Pour cela, les deux frères ont un accès direct aux matières premières : « Les fruits - groseilles, framboises, fraises, griottes, rhubarbe, noix, etc. - sont issus de notre propre production, sans le moindre traitement des arbres et des plantes, pour environ une moitié actuellement. Le reste, nous devons à présent l'acheter car nous avons dépassé notre objectif. » D'un millier de bouteilles en 2006, la production est passée aujourd'hui à 100 000 bouteilles que les deux frères n'ont guère de difficulté à écouler. Car la réputation des produits, essentiellement par le bouche à oreille, fait tache d'huile, si bien que certains noms de l'Horeca, notamment Sheraton et le Méridien, figurent parmi leurs clients. Avec leurs récentes créations, notamment un muscat à la fleur de pêcher et un digestif aux délicates senteurs d'orange, de citron, de mandarine et de gingembre, ils ne devraient pas en rester là...

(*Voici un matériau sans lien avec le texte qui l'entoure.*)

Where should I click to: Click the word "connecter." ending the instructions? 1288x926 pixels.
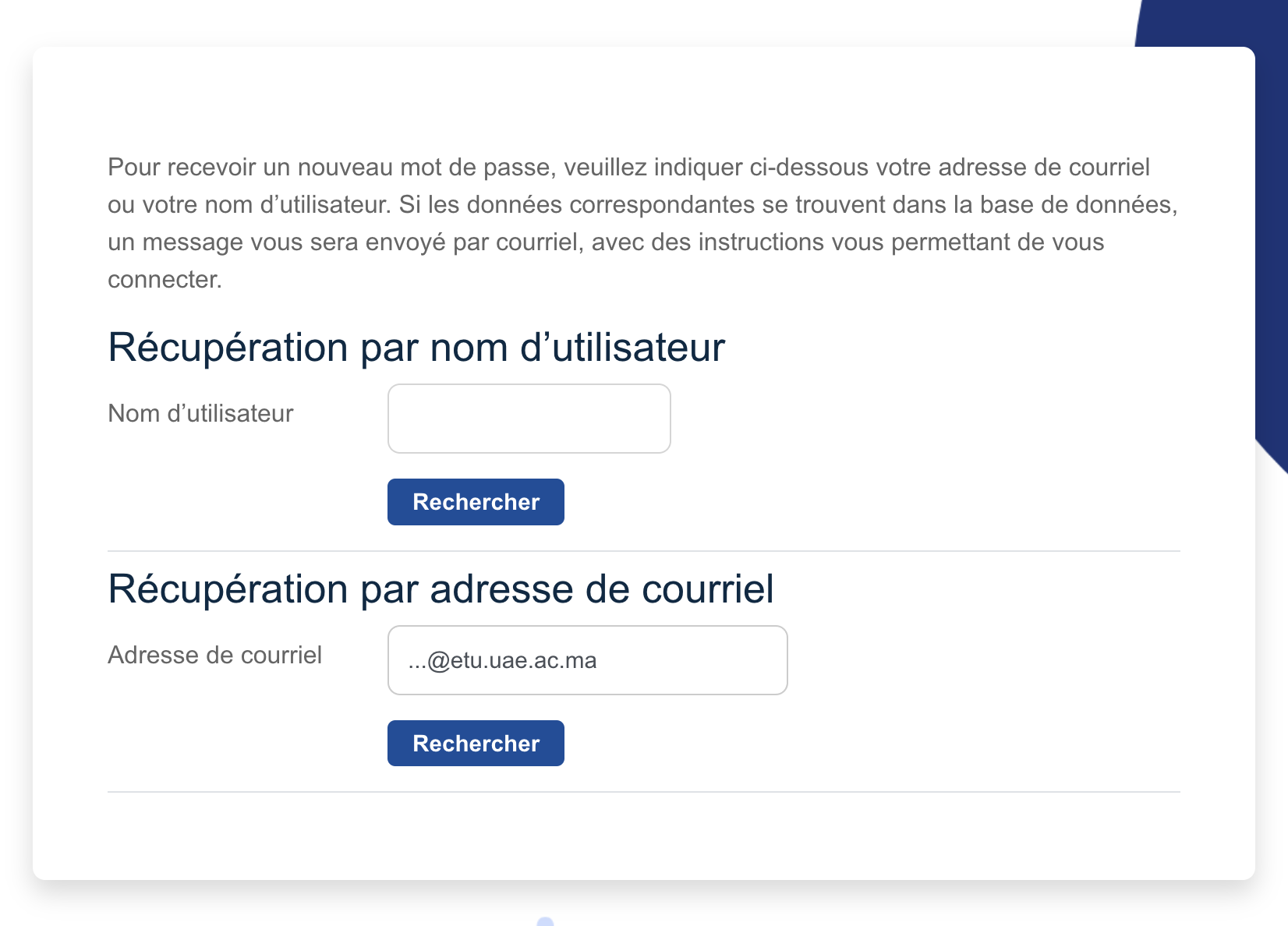pos(165,280)
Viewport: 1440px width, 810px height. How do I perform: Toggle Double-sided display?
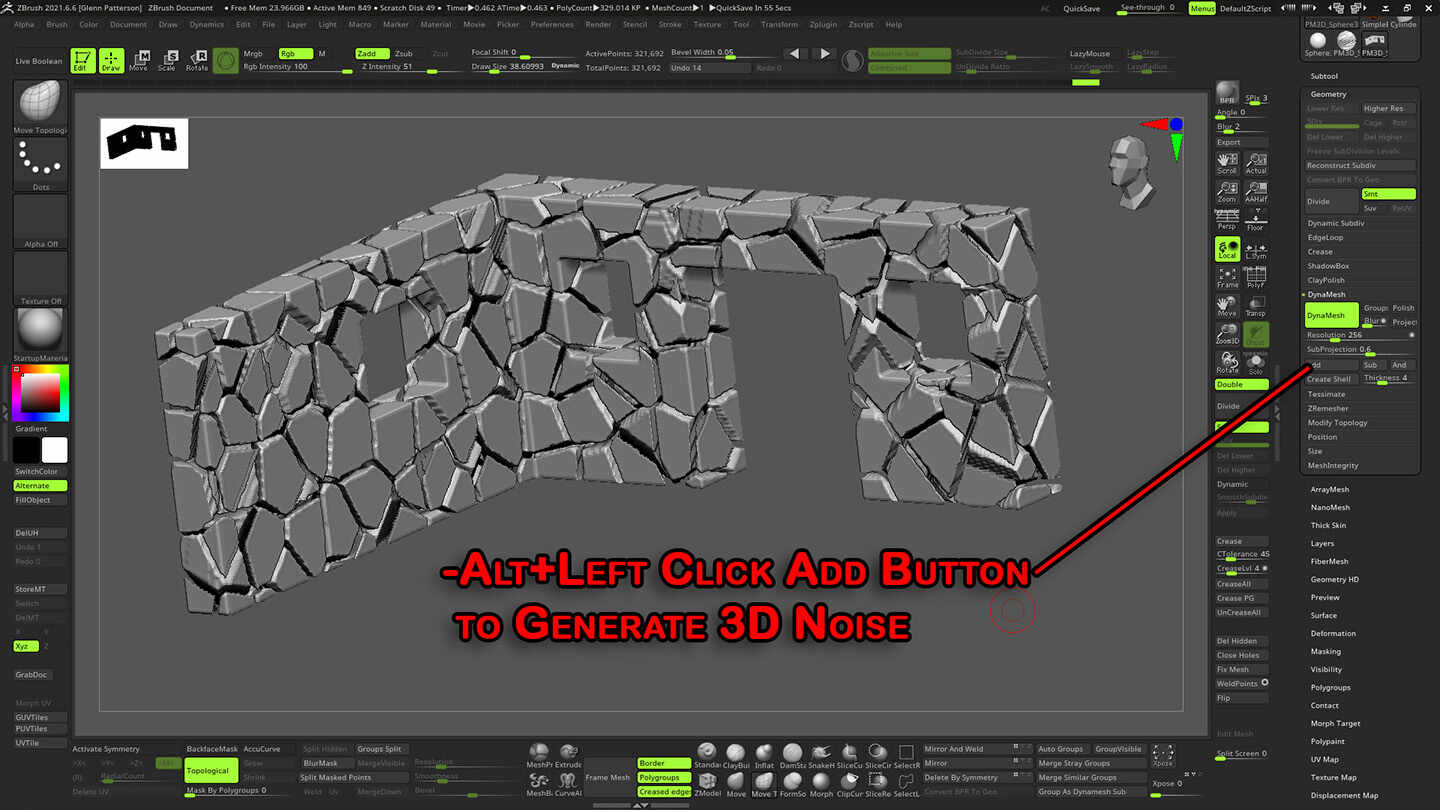tap(1239, 384)
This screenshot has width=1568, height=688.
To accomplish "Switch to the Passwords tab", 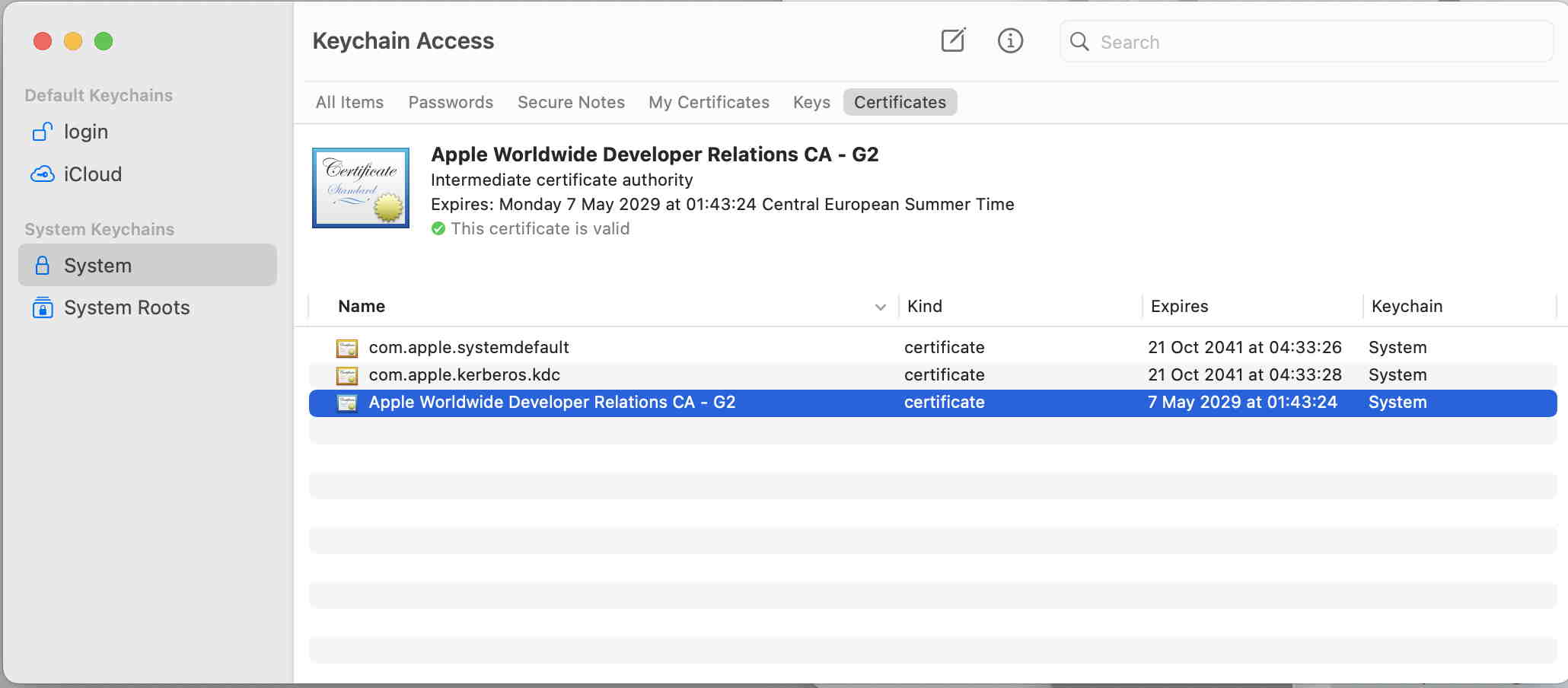I will point(451,102).
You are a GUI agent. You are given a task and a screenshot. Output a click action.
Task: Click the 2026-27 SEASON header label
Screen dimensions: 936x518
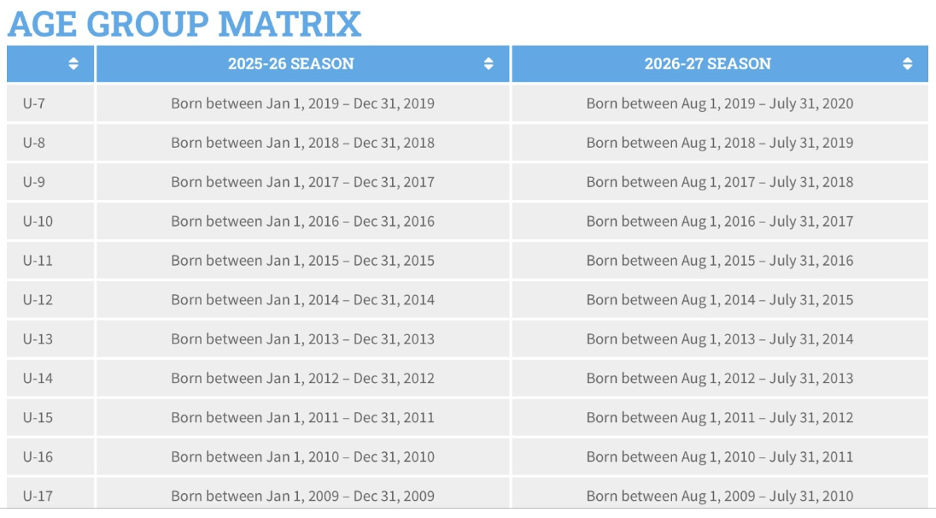point(707,64)
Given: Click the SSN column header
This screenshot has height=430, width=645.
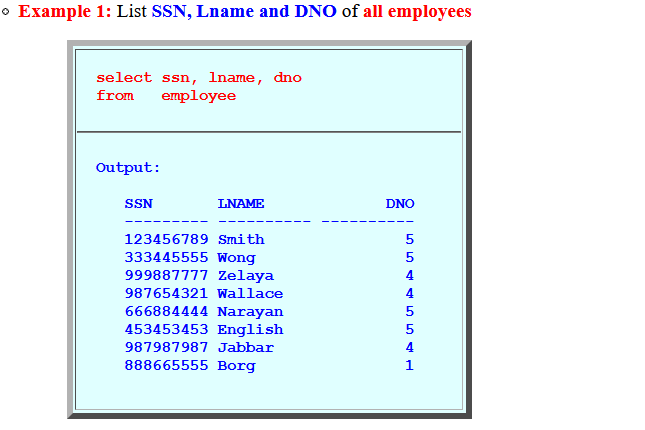Looking at the screenshot, I should (x=139, y=203).
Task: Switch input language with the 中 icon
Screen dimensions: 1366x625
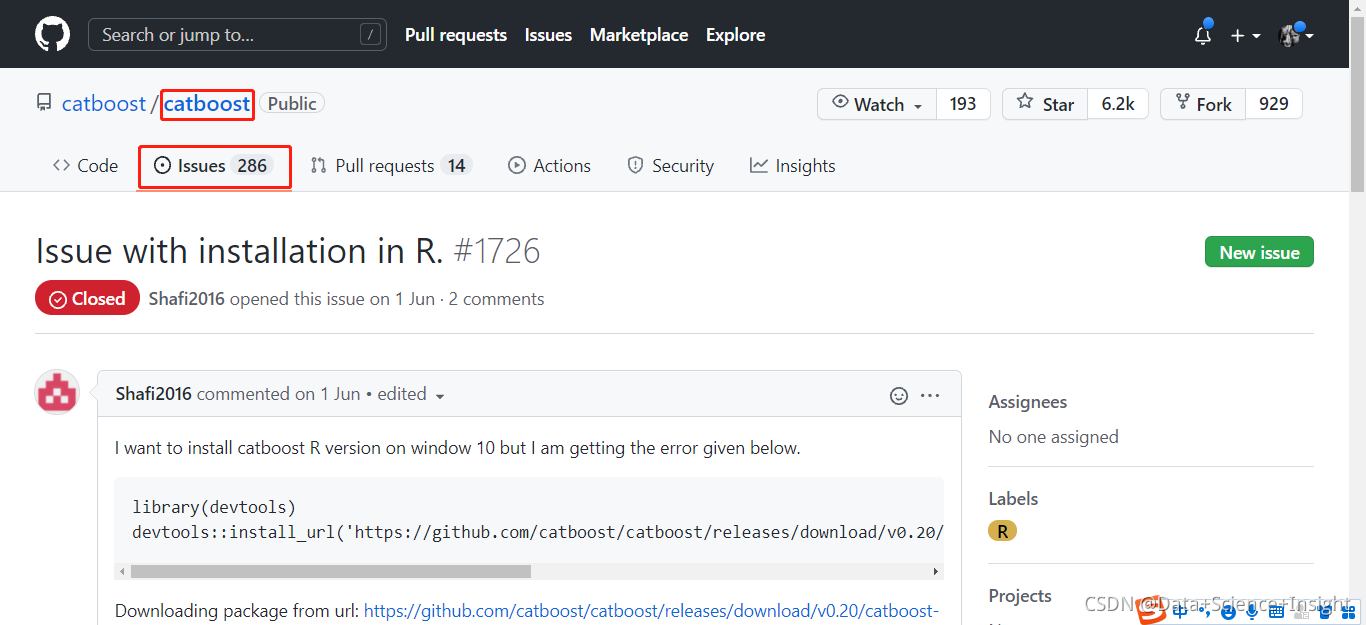Action: click(x=1181, y=611)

Jusqu'à présent, les deux frères ont pu se suffire à eux-mêmes, même si trois engagements sont prévus. Pour se développer encore, alors que le Japon et le Canada marquent leur intérêt ? Les Dardenne ne l'écartent pas, mais avec beaucoup de prudence. « Ce sont des produits de niche, et nous voulons qu'ils restent en série limitée. Nous voulons rester dans une production artisanale, la production industrielle ne nous tente pas. On veut juste lancer la société pour nos enfants et valoriser un patrimoine familial. » B.W.